Grant Sutcliffe
Grant Sutcliffe

Reputation: 1097

ASP.Net MVC vs ASP.Net for Complex workflows

I have just become involved in migrating a series of complex workflows with InfoPath UIs to Web-based UIs. I am new to ASP.Net MVC but have started to evaluate it as the technology versus classic ASP.Net for the job.

As is typical of most workflows, in each state there are a number of business rules that determine (a) who can view what content; (2) who can edit what content; (3) what the user action options might be (Edit; Reject; Approve), etc. In essence, there is a lot of logic that needs to be applied to each request before presenting the appropriate view. Being more experienced in ASP.Net, I know that presenting the form(s) as required can be easily achieved through code behind pages (enable / disable / hide fields). I have not seen how this can be achieved with ASP.Net MVC (but am realising that new thinking is required of me when working with MVC - ‘Give only the content on a particular View + limited user action options’).
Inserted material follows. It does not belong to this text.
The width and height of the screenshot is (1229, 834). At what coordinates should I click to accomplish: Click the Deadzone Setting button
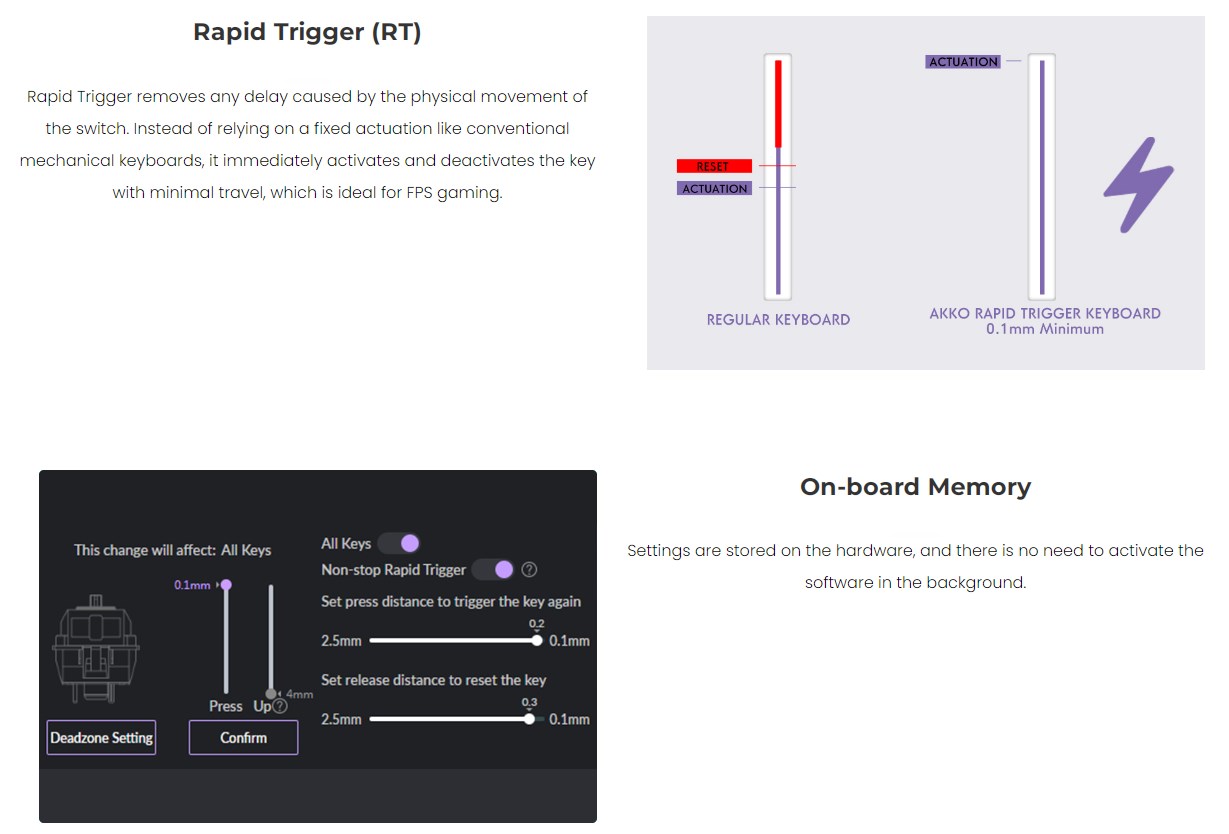pyautogui.click(x=101, y=737)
Therefore, if using ASP.Net MVC, it looks like I would need to create a lot of views. Much of the content in each view would be the same. Only field enabled status or buttons would differ in most instances for these views in each state. For example: Step01Initiate (‘Has Save’ button); Step01OriginatorView (has ‘Edit’ Button) ; Step01OriginatorEdit (has ‘Save’ button); Step01Review (has ‘Accept’ / ‘Reject’ buttons); Step01ReviewReject (for reviewer notes; has ‘Save’ / ‘Cancel’ buttons). With workflows of up to six states, this would result in a lot of views. I can see the advantages of choosing ASP.MVC (1) ‘thin’ Views in terms of content; and (2) with logic consolidation in Controllers and different Models.

Am I thinking along the right lines in terms of applying the MVC – ‘plenty of views’; or is there a better way to achieve my goal (using ASP.Net MVC or classic ASP.Net)?

Upvotes: 2

Views: 338

Answers (2)

Roman
Roman

Reputation: 20246

I just spent some time working on a similar application. My first suggestion would be to get as much workflow stuff out of the application and into a Windows Workflow runtime as you can. It will save you a lot of pain and aggravation in having to manually manage state, etc. AppFabric has recently been released/announced (RTM is June). You can use that to host all of your workflows, and it will take care of persistence and such for you.
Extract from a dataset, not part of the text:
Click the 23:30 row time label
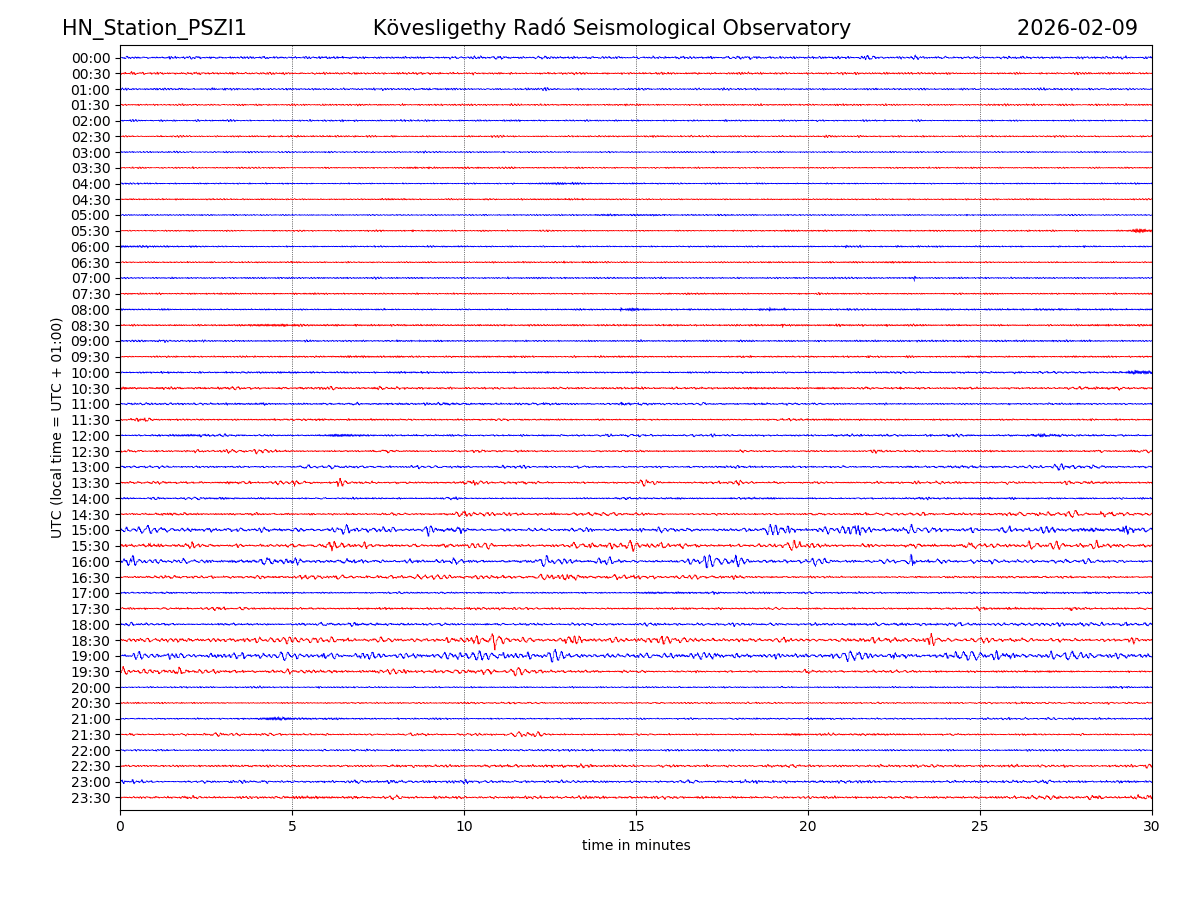 (91, 798)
Although ASP.NET views are thin, you can have conditional logic in them (to an extent). You can then put the role(s) that the current user is in into your viewmodel. Then in your view code you can check whether a user is in a particular role or not, and render/exclude sections based on that. You can also use things like RenderAction to factor out common sections of your views to avoid a lot of copy/paste programming.

Your code would look something like:

<!-- common html here -->

<% if(  model.UserRole.InRole( [some role] ) ) { %>
    <input type="button" />
<% } %>

Too much of that could lead to tag soup (and there are ways to clean it up), but it sounds like you'll be limited to a handful of actions that a user is able to perform.

The other alternative is to have the list of available actions be passed into the view, then looping through them and rendering teach one. This would take the concerns of user role/etc management entirely out of the views and move that logic further into your business layer (where it probably belongs).

Upvotes: 0

David Neale
David Neale

Reputation: 17018

I would definitely use ASP.NET MVC for this. With such a lot of business logic I would suggest that the separated concerns it brings would make both the development and maintainability easier.

Although changing a page to make it look like a different page (remove/add buttons etc.) does work, it's something I am getting more and more uncomfortable with in regards to maintainability because it tightly-couples the UI and the logic. Using Views and Controllers is a better approach in my opinion.

In your situation you would have one Controller with a different Action for each step. Each one of these Actions would return a View appropriate to the user.